Deutschland arbeitet sich auf  Platz 13  im Digitalisierungsranking vor

Teil der Analyse war auch der Networked Readiness Index (NRI). Dieser gliedert 144 Staaten nach ihrem Angebot, dem Zugang zu und der Umsetzung an Informations- und Kommunikationstechnologie (IKT). Die Hauptvariablen, welche in die Berechnung des NRI einfließen, sind Bereitschaft für die regelmäßige Nutzung von IKT, tatsächliche Verwendung von IKT, sowie die entsprechenden politischen Rahmenbedingungen. Die Spitzenplätze des Rankings belegen in diesem Jahr Finnland (Vorjahr: 3), vor Singapur (2) und Schweden (1). Im Vergleich zum Vorjahr konnte Deutschland seine Position von Rang 16 auf Platz 13 verbessern.

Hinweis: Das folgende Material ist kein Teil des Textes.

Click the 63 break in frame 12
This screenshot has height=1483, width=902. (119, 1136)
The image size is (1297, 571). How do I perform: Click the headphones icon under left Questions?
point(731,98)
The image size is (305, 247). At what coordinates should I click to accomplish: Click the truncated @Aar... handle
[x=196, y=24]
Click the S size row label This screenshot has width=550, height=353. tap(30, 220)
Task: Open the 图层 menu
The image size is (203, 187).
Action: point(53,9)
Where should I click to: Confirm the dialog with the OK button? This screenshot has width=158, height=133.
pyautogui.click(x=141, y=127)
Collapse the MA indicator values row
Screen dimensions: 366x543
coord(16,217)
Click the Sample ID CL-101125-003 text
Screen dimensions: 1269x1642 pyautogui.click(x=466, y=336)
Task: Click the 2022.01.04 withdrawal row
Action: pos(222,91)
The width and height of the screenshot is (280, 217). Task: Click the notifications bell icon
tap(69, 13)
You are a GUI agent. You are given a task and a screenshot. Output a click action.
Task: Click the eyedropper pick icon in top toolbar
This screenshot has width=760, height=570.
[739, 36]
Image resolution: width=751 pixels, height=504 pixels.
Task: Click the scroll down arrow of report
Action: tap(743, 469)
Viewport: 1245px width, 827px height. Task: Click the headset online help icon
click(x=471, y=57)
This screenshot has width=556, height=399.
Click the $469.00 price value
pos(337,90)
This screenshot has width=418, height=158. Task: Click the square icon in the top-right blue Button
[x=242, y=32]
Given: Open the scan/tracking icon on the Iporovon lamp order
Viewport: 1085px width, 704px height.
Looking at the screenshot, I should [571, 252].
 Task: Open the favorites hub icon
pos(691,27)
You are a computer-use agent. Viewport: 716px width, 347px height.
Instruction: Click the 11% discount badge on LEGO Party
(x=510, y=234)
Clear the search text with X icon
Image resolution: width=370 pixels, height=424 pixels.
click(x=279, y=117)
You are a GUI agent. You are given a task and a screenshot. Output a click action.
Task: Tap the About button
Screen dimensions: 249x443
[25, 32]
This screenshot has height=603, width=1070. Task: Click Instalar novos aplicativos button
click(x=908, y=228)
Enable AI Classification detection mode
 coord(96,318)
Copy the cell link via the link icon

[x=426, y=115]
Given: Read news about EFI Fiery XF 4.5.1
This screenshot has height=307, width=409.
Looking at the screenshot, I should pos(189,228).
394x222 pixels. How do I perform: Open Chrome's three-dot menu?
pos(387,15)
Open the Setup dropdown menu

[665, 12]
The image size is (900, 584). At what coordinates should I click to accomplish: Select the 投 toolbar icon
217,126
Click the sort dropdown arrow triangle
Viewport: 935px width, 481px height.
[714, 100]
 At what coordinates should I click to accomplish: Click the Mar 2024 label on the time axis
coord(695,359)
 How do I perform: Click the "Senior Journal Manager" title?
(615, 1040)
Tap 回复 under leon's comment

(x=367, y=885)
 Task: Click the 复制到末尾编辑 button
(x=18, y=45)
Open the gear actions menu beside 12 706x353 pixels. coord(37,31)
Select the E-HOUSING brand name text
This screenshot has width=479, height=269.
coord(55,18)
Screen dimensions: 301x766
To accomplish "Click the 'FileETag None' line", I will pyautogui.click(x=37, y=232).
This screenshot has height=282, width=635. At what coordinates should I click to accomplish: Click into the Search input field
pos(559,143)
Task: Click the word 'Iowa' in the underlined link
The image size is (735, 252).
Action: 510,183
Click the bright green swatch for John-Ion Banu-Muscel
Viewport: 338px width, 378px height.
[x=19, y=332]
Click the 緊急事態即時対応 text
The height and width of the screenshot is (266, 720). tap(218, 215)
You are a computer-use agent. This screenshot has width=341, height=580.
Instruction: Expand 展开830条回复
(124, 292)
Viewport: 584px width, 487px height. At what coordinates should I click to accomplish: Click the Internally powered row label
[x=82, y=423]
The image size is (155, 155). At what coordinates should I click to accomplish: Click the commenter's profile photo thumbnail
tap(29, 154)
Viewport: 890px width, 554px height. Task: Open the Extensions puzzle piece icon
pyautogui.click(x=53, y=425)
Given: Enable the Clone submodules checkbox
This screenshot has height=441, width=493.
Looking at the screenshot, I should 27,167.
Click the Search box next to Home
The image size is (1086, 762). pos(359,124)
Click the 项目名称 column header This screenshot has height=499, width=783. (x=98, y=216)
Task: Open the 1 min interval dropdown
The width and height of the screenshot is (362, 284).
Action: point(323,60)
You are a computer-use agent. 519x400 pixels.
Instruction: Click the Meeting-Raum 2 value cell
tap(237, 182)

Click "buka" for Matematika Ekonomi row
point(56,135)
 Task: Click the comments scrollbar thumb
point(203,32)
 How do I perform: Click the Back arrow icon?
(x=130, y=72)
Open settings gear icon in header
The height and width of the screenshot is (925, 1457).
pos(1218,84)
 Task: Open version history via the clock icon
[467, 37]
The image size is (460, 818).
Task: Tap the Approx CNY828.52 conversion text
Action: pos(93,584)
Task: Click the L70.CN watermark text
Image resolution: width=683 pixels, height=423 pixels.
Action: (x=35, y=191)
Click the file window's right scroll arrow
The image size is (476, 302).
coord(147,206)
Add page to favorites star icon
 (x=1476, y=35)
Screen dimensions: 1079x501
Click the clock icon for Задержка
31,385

Laut Booz & Company haben insbesondere die Bereitschaft und der Ausbau von E-Government-Dienstleistungen sowie der verbesserte Zugang zu digitalen Inhalten zu dieser Entwicklung beigetragen. "Die bessere Positionierung belegt, dass sich Deutschland auf einem guten, aber immer noch langsamen Weg befindet", sagt Friedrich.

Ranking Networked Readiness Index 2013 

Rang       Volkswirtschaft
 1          Finnland
 2          Singapur
 3          Schweden
 4          Niederlande
 5          Norwegen
 6          Schweiz
 7          Großbritannien
 8          Dänemark
 9          Vereinigte Staaten
10          Taiwan, China

Quelle: WEF/INSEAD, 2013

"Entscheidungsträger hierzulande haben aber erkannt, dass eine funktionierende digitale Infrastruktur ebenso wichtig ist, wie ein  ausgebautes Schienen- und Straßennetz", so Friedrich weiter. Politische Entscheider müssen zu 'digitalen Marktmachern' werden:  Ihre Aufgabe besteht darin, eine digitale Wirtschaft zu etablieren, die allen Beteiligten - Arbeitnehmern, Arbeitgebern und wirtschaftlichen Sektoren - wettbewerbsentscheidende Vorteile bietet. Darüber hinaus wird ein hohes Maß an Bereitschaft zur Entwicklung und Umsetzung von digitalen Angeboten entscheidend sein, denn das ist die Voraussetzung für eine leistungsstarke und innovative Gesellschaft. Eine enge Zusammenarbeit von Industrie, Verbrauchern und Behörden ist hierfür unerlässlich.

Während entwickelte Länder durch den vermehrten Einsatz von Digitalisierung in erster Linie von einem wirtschaftlichen Wachstum profitieren, gelingt es aufstrebenden Ländern vor allem, neue Arbeitsplätze zu schaffen. So lassen sich für 2011 in Nord-Amerika und West-Europa knapp 400.000 neue Stellen auf den Einsatz digitaler Techniken zurückführen, indes die neuen Märkte (Afrika, Ost-Europa, Latein-Amerika und die Karibik, Süd-Asien sowie die Gemeinschaft Unabhängiger Staaten) auf über 5,5 Millionen neue Arbeitsplätze kommen.